Screenshot grounding data ▸
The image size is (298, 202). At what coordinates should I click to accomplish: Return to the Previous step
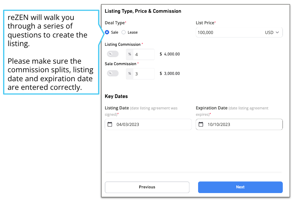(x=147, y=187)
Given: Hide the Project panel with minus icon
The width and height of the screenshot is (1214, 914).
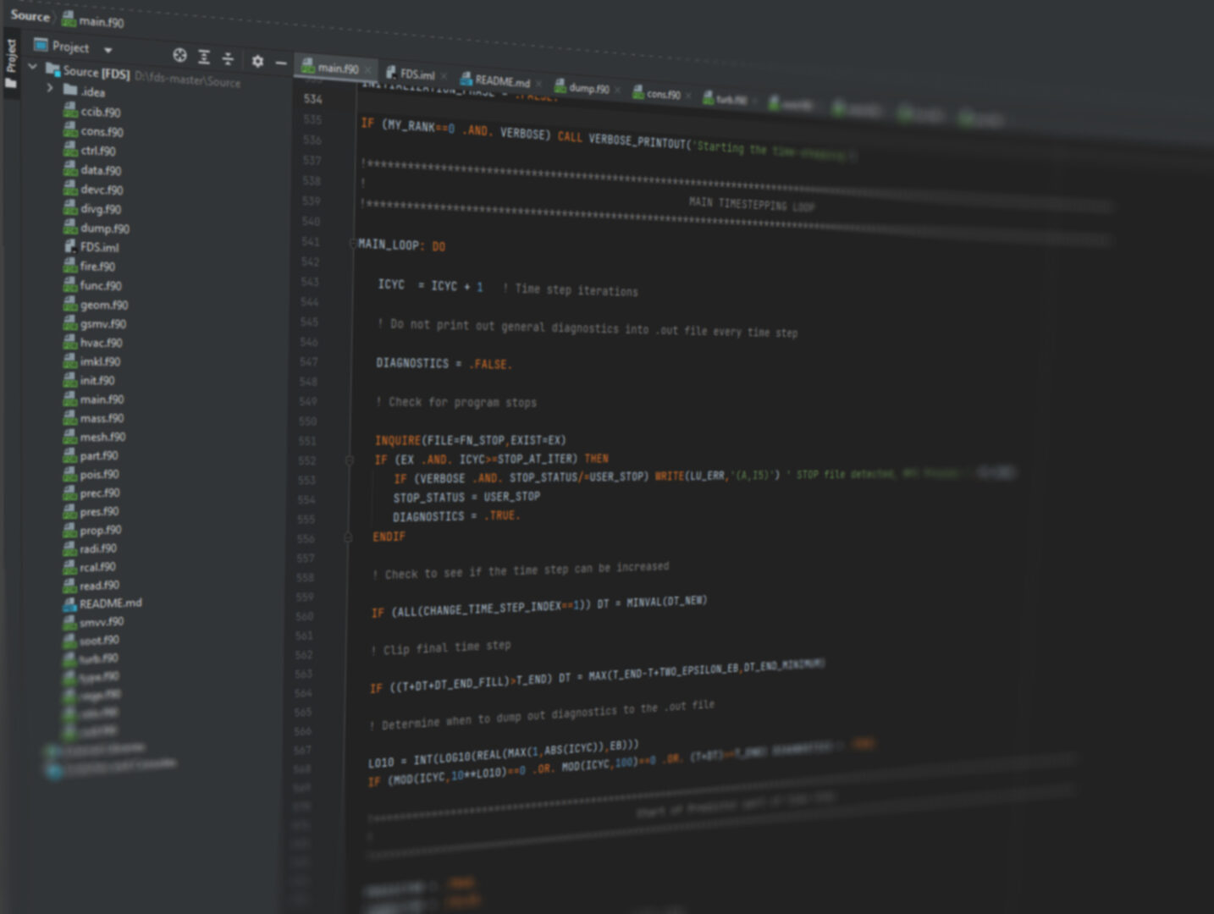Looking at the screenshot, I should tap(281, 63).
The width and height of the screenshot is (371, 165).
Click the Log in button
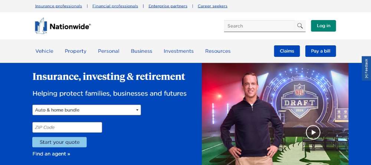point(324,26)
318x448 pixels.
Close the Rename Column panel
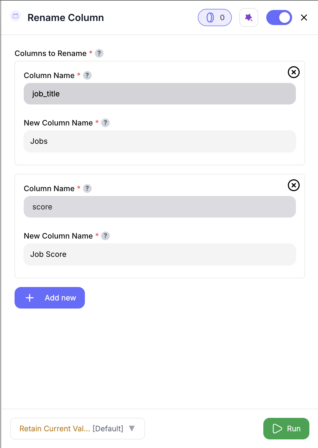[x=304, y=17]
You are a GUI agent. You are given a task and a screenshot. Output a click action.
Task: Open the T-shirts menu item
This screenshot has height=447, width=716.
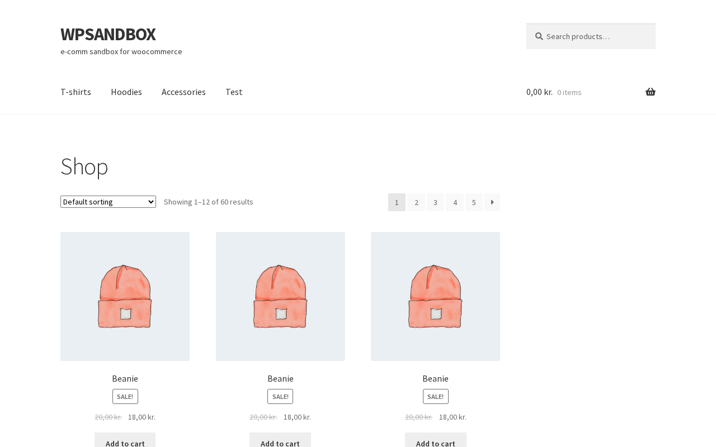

DIRECTIONS FOR THIS TASK ▸ Each record is to be written out exactly. No picture goes in.

OUTPUT OF THE TASK ▸
The image size is (298, 202). At what coordinates should I click to accomplish: Return to the Previous step
(x=147, y=187)
Given: Hide the Project panel with minus icon
The width and height of the screenshot is (1214, 914).
Looking at the screenshot, I should tap(281, 63).
The width and height of the screenshot is (371, 165).
Click the Log in button
point(324,26)
318x448 pixels.
Close the Rename Column panel
[x=304, y=17]
You are a GUI agent. You are given a task and a screenshot. Output a click action.
Task: Open the T-shirts menu item
This screenshot has height=447, width=716.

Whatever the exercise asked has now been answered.